To put my own digital immigrant status in perspective, I was born in 1959 (yes – I just turned fifty). In 1967, Dr. John Kemeny of Dartmonth College said, “Knowing how to use a computer will be as important as reading and writing.” What’s self evident now-a-days seemed pretty far-fetched back then. Even though the computer was invented in 1942, it would be years before it became accessible to the everyday person. In the 1960s an IBM computer cost as much as $9 million and required an air-conditioned quarter-acre of space and a staff of 60 people to keep it fully loaded with instructions.
Fast forward several decades. The IBM Personal Computer was launched on August 12, 1981 at the Waldof Astoria ballroom in New York City. It had a price tag of $1,564.00. Not only was the new machine relatively small and inexpensive, it could process information much faster than those early machines. And today’s computers, whether Macs or PCs, make those early PCs look laughably slow and clunky.
While it seems like it took a long time for the computer to develop to the stage it’s at today, in evolutionary terms, it’s as if the first fish crawled onto dry land, developed lungs and legs and then turned into a combination of Albert Einstein and sprinter Carl Lewis, all in the blink of an eye.
The magazine you’re holding in your hand* has created using a mixture of old and new technology. The final stage – the printing and the binding – are done using technology that’s been around for years. Everything up to that stage, however, is completely reliant on digital technology. Articles are written on computers using word processing programs and e-mailed to me. Photos are shot using digital cameras and either downloaded or e-mailed. All text and images are laid out on a computer using page-layout software. Proofs are sent out as PDFs (Portable Document Format). Once all proofing is done, the final Bulletin is turned into a high resolution PDF and sent to the printer via FTP (File Transfer Protocol). The next day, the finished Bulletins are delivered to Nikkei Place, ready for mailing. Consider then, that the first Bulletin was put together 51 years ago by Mickey Tanaka and a group of fellow volunteers using a typewriter, pen and paper, and lots of good old fashioned elbow grease. It seems a lot longer ago then it really was.
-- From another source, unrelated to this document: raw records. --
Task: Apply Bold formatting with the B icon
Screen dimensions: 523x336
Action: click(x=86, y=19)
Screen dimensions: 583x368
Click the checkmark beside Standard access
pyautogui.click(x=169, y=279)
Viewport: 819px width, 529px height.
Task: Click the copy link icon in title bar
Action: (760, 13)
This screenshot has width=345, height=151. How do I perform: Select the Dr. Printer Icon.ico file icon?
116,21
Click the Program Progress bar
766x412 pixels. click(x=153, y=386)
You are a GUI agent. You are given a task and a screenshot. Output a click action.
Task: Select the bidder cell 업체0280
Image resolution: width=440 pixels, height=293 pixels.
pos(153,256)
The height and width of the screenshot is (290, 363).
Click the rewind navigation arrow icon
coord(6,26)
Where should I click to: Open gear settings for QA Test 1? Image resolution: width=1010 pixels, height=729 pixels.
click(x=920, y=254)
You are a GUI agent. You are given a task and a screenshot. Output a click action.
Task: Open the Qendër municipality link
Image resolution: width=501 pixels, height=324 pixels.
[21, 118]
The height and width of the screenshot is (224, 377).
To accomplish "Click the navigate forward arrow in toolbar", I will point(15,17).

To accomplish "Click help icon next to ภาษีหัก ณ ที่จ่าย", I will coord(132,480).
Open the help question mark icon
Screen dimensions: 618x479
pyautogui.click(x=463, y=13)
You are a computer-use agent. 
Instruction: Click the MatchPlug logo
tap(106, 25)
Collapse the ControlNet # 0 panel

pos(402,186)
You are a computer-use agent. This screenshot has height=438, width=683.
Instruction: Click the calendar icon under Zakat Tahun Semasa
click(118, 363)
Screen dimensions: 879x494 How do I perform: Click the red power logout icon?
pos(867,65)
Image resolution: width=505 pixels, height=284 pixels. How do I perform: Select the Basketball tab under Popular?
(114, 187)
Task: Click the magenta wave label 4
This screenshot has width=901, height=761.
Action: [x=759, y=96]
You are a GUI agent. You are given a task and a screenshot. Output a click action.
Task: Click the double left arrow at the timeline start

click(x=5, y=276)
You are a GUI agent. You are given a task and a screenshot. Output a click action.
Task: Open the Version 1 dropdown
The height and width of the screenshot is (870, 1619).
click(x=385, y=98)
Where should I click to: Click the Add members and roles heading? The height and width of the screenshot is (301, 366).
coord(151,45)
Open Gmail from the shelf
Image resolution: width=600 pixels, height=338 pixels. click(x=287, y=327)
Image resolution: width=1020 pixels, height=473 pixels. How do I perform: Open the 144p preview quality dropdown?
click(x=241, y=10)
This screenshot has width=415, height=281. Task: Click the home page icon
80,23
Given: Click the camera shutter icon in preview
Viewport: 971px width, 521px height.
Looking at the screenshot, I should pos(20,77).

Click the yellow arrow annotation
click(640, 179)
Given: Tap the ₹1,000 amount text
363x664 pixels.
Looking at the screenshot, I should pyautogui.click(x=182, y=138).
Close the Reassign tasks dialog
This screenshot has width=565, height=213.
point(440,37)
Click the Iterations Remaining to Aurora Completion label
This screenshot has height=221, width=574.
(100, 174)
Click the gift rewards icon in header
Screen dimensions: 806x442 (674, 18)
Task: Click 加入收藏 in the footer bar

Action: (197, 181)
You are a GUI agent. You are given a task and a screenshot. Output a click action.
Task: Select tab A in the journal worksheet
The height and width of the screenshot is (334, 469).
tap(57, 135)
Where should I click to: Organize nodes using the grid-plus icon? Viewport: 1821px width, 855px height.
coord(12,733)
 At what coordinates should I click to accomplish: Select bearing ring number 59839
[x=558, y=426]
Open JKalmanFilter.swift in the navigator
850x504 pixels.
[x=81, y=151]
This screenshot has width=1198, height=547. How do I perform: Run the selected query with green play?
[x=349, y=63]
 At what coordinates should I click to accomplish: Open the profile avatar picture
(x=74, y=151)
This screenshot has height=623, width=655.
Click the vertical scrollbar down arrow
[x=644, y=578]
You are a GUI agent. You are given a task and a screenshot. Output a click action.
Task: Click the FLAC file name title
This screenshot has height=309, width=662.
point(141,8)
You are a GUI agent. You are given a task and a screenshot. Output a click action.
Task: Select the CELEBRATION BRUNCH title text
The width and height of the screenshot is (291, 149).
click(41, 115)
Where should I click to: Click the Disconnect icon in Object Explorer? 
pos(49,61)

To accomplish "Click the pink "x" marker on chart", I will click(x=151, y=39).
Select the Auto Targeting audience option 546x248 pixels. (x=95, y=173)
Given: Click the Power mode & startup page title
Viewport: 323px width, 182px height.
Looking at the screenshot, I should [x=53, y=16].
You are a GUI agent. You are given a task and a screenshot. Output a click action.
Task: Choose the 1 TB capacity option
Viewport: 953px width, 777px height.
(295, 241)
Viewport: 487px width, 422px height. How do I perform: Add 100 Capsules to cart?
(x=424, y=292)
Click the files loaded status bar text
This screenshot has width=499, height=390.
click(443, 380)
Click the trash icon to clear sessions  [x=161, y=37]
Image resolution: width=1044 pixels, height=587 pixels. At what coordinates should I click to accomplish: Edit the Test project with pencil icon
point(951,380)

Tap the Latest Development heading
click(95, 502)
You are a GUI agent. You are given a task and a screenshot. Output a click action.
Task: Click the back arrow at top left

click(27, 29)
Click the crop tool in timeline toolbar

And look at that – out of space! Next issue we will get in-depth and personal, looking at ways technology can serve us, rather than the other way around . . .
*Assuming you’re reading the hard-copy version of The Bulletin of course. Maybe you’re reading this online (jccabulletin-geppo.ca), in which case the entire publication is created digitally, except for the cartoons, which are created by hand and then scanned in. Ironically, the two cartoonists, Emiko and Alexis, are digital natives.